SPRINGFIELD, Mass. (WGGB) – Hampden County District Attorney Mark Mastroianni has announced that no criminal criminal charges will be filed in the case of a woman shot by Agawam Police.

In a report released Friday, he found that the shooting of Britteney Miles by Officer Danielle Petrangelo was “accidental.”

Back on May 5, Agawam Police responded to a call at Apartment D1 at 238 Maple Street in Agawam.

The call, made by 21-year-old Britteney Miles, asked for “help” from police for a “man in the house,” according to Mastroianni’s report.

Investigators found that in the later hours of the night before, Miles and her boyfriend David Kozak, had a gathering at the apartment.

Around 11:00 p.m., Miles asked everyone to leave, including Kozak. A short time later, he came back and attempted to get back into the apartment through a window.

Miles again then asked Kozak to leave and Miles arranged for him to be picked up.

At 4:00 a.m., Kozak came back again and tried to get in this time through a bedroom window. At that time, he saw Miles, who had been awakened by the noise, on the phone.

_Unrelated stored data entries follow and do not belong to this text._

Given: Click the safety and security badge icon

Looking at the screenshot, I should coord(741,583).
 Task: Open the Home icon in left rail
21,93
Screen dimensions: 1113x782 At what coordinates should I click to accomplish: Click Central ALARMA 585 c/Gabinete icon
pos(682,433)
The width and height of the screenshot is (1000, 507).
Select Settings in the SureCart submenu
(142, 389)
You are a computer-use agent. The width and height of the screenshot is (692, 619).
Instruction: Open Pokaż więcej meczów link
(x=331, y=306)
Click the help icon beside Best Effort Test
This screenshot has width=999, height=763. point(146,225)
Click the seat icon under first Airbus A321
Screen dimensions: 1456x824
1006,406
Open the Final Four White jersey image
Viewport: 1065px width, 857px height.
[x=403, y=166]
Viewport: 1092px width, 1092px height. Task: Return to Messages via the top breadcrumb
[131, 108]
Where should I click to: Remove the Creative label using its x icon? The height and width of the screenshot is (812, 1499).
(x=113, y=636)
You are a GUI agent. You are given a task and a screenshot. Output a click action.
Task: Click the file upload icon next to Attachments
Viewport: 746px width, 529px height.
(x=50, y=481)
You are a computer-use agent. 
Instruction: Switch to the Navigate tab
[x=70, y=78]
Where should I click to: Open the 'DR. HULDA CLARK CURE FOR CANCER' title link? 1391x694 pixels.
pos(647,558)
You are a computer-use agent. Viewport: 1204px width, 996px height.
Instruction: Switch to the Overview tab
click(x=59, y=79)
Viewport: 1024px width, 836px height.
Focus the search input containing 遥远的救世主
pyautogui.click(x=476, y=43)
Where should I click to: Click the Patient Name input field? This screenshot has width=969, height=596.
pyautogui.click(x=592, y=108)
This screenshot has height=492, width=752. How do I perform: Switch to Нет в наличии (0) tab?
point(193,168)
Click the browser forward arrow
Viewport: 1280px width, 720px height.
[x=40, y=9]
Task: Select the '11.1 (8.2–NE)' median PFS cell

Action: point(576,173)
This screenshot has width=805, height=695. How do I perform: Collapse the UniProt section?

Kozak grabbed the phone and threw it to the floor, breaking it.

For a third time, Miles asked Kozak to leave and told him she had called the police and would explain that “it was a misunderstanding.”

When Officer Danielle Petrangelo and Thomas Forgues arrived, they found one window open and one broken and shattered.

The officers reported “sounds emanating from inside Ms. Miles’ apartment which suggested, to them, a volatile situation: “things being thrown around from inside the apartment,” “the sound of someone or some person banging into thing;” “and a woman screaming.”

The officers drew their weapons, and Petrangelo began yelling that the police were there and to open the door.

Mastroianni adds that Miles says that “being in the normal process of opening the door, the weapon of Officer Petrangelo discharged.”

However, he notes that Petrangelo said that the door “opened partially, closing quickly, then being reopened at the point the weapon was discharged.”

The bullet from Petrangelo’s gun hit Miles in the face

The inconsistencies of the two accounts, Mastroianni says, has no consequence on any possible criminal conduct by Petrangelo.

“Without question, Ms. Miles should not have been shot; however, the discharge of Officer Petrangelo’s gun was not intentional. Based upon all the facts and circumstances known to me, I find there was an accidental firing of the weapon,” says Mastroianni in his report.

Mastroianni says that in order to proceed with criminal charges, he looked at two factors.

First, whether Petrangelo violated the statute relating to discharging a weapon within 500 feet of a dwelling.

The statute does specifically exempt “any law enforcement officer acting in the discharge of his duties.”

The D.A. noted that when Officer Petrangelo was on-duty that morning and “her presence at Ms. Miles’ apartment was in response to a 911 call,” thereby making Petrangelo exempt from the state statute relating to discharging a firearm within 500 feet of a dwelling.

Second, he had to determine whether the gun firing amounted to a charge of assault and battery with a dangerous weapon, or even it was reckless negligence.

Mastroianni found that in order for a crime to have been committed, intent would have to be there. He found that Petrangelo did not intentionally shoot Miles and that any reckless actions “must have been intended by the person, and not accidental.”

Even with Mastroianni’s decision not to file criminal charges, he does note that the Agawam Police Department does reserve the right to “evaluate the facts and circumstances to determine if administrative action, directives, sanctions and/or findings are appropriate” based on their rules and standards.